Republicans, obviously, feel like they have a winning issue here, so they want to keep pressing it. But to the extent that Republicans are seriously concerned about China, that might make them get a little less interested in wedge issues and a little more interested in strategies for improving students’ learning. Democrats worrying about China might help them appreciate why many Americans feel that some kind of patriotic education is important, but Republicans sharing these worries in a sincere way could also understand why many liberals are so insistent that we need to find a way to make that an inclusive patriotic vision.


In general, the story I would tell here is that partisan political competition is zero-sum, but policymaking is not zero-sum.


So to the extent that American political elites see themselves as competing with Chinese political elites rather than political elites in the other party, that makes them more likely to find win-win compromises. Now of course this is exactly the logic anti-anti-China people use — they want win-win compromises with China rather than zero-sum competition. I’d like that too. But it is genuinely the case that the values gap between Joe Biden and Kevin McCarthy is a lot smaller than the gap between either of them in Xi Jinping.


Stay chill, but vigilant

I am most of all struck by the point Sanders makes that during the big China/trade debates of 1999-2000, the establishment view was that increased U.S.-China commercial ties would set off a virtuous cycle where “the liberalization of China’s economy would be accompanied by the liberalization of China’s government with regard to democracy and human rights.”

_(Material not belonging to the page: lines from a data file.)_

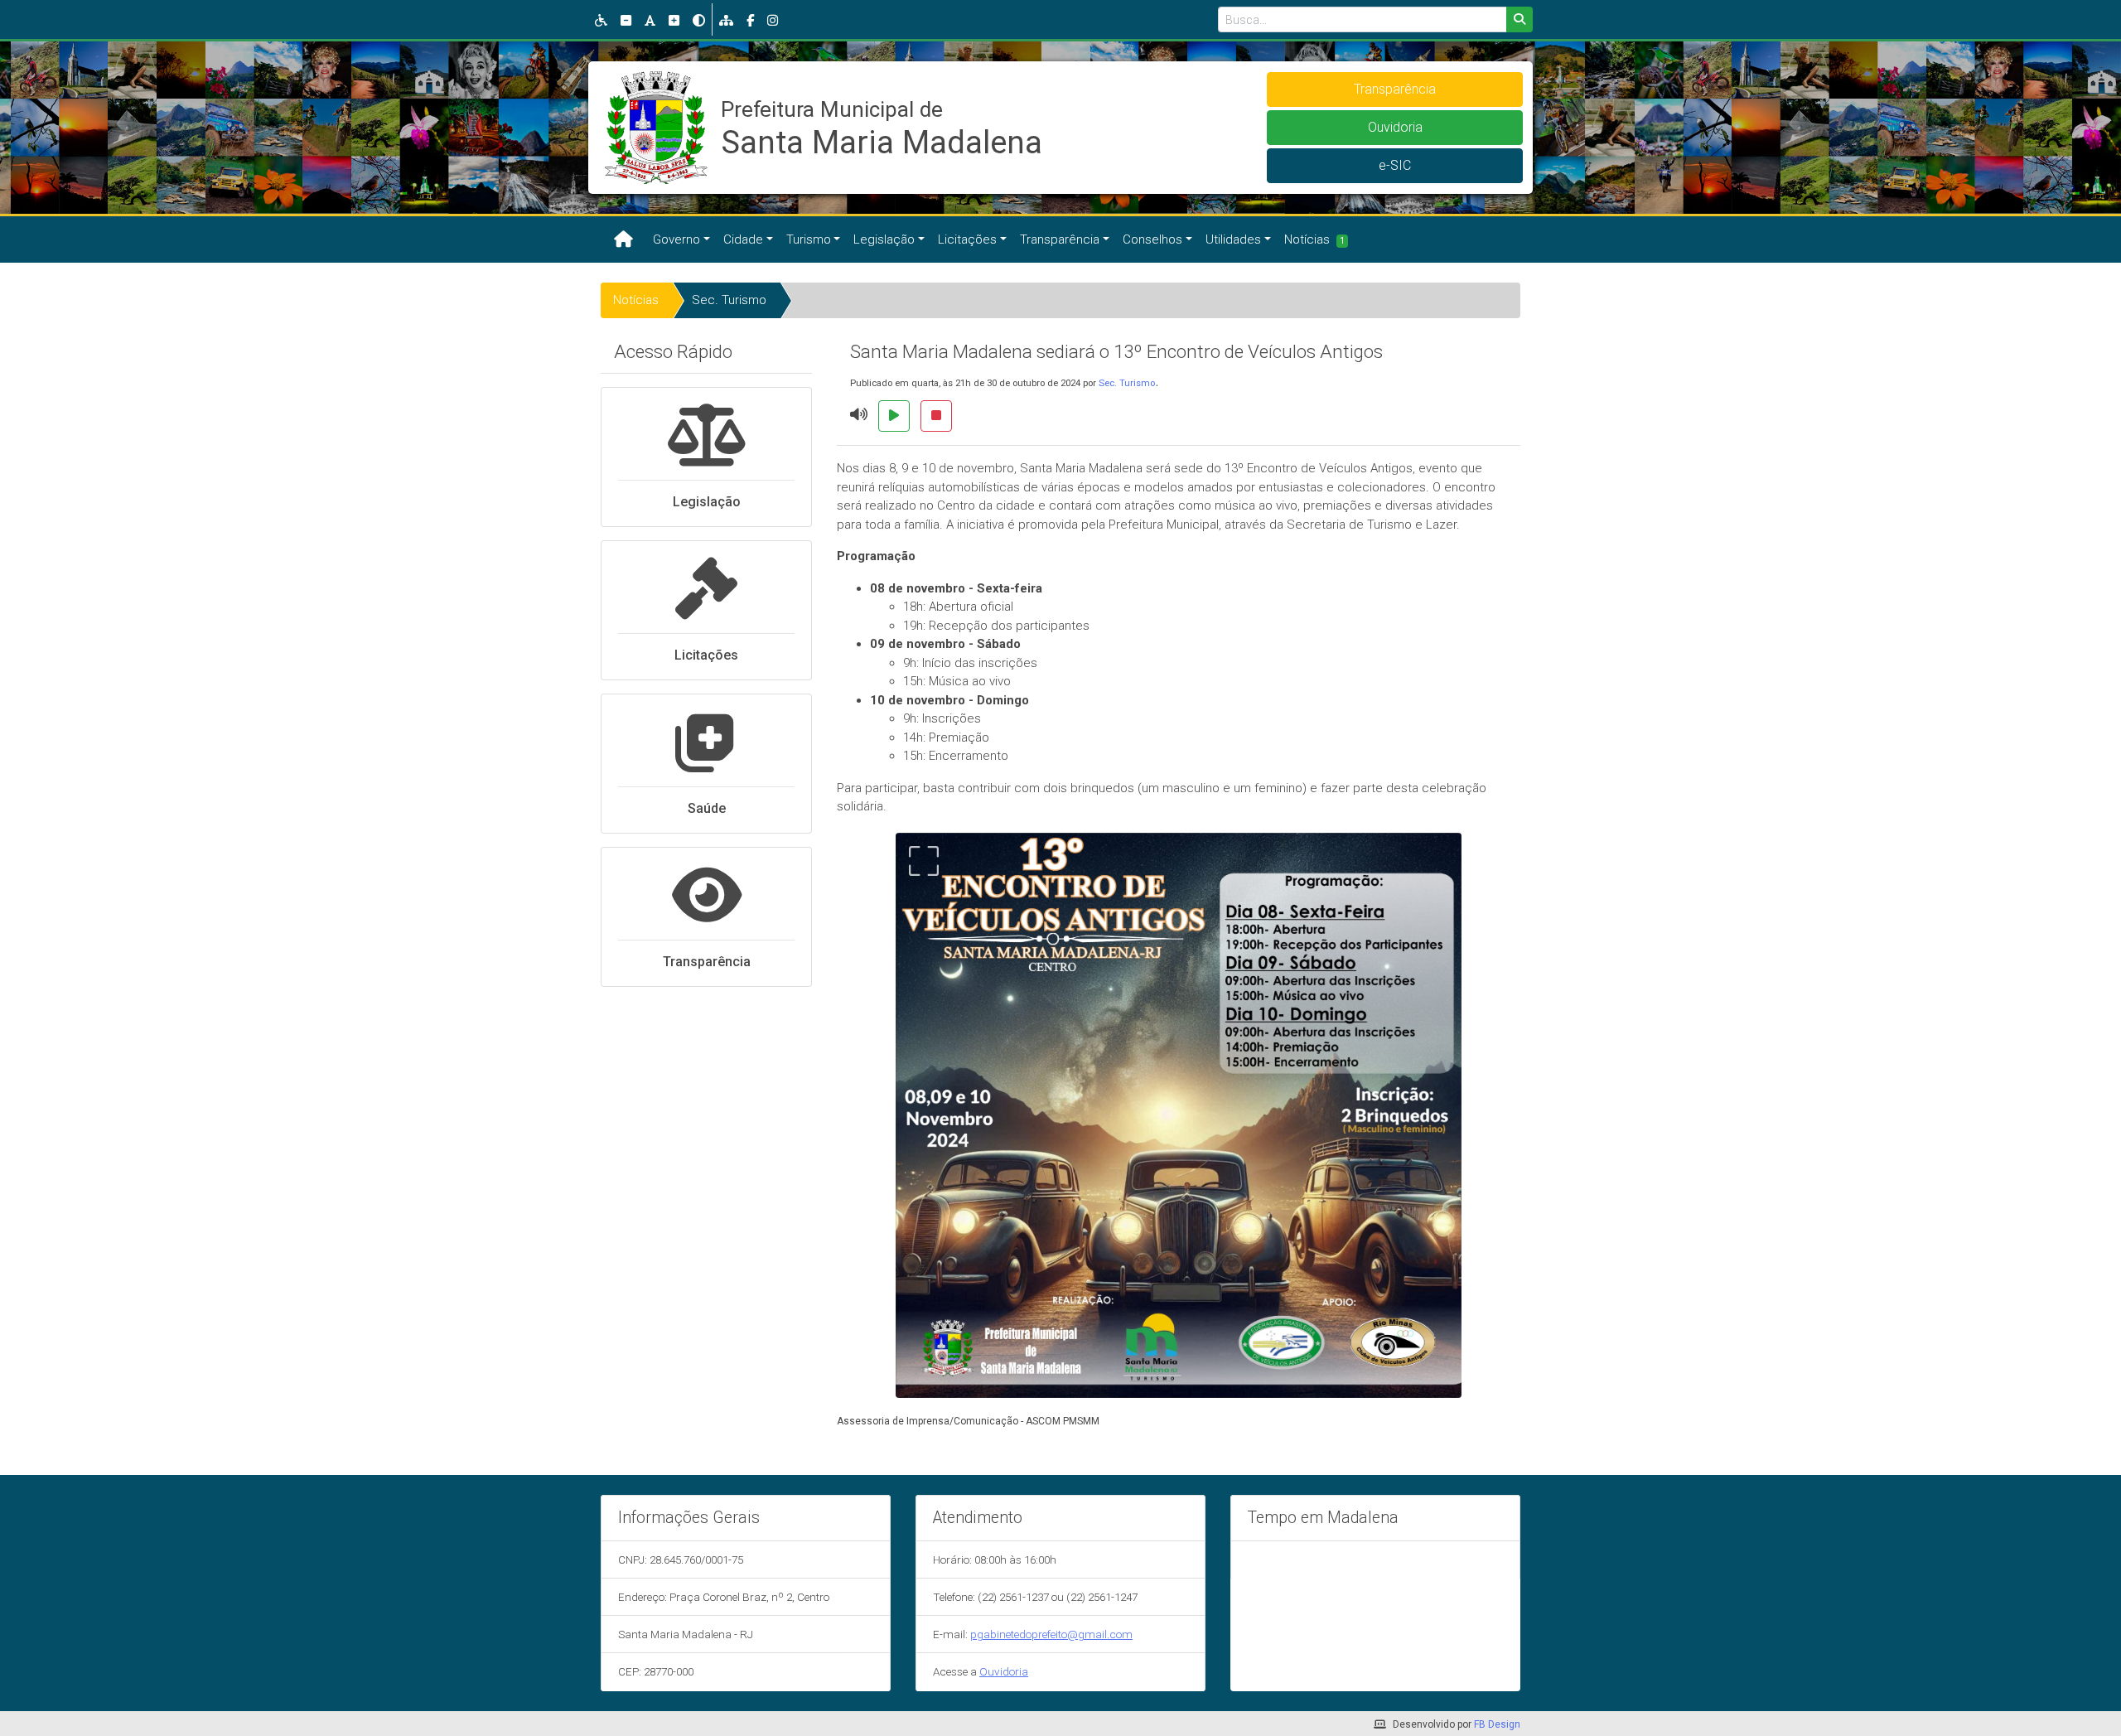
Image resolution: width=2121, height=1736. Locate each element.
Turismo (808, 239)
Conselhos (1152, 239)
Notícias (1314, 239)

I took a class on “Globalization and Its Discontents” in college a little bit after these debates, and the professor, the late Stanley Hoffman, argued vigorously against that idea.


But even he wasn’t pessimistic enough about it. The general sense that computers and the internet would be a liberatory technology was in the air. But while computers and the internet are great, they’ve mostly turned out to be a massive boon to surveillance. In America, that’s mostly surveillance for the purpose of sending you targeted ads. But on “Line of Duty,” the British cops are frequently using cell phone tracking data — or a suspect’s suspicious decision to turn the phone off and leave it at home — to make cases. In China, facial recognition technology and other advances are letting them build the world’s most powerful surveillance state.


This is an objectively worrying situation. And while the proponents of trade integration are the ones who were wrong about this, the problem is that slapping tariffs on Chinese products doesn’t actually address it. It’s turned out to be possible for the PRC to build a much richer, much more technologically advanced society than they had 25 years ago while seemingly becoming more rather than less repressive.


I don’t want us to freak out and overreact to that. The odds seem decent that the Chinese growth model will stall out, that their demographics will collapse, or both, and as I’ve said in the piece, it’s not like they are roaming the world toppling governments. But the fundamentally conceptual underpinning of our longtime strategy for dealing with China turned out to be wrong. That’s a big deal. If you don’t think it calls specifically for large increases in military spending, I’m inclined to agree. But I think it’s more constructive to actually make that case in specific terms rather than act like China-related concerns are invalid or anyone raising them is creating a “new Cold War.”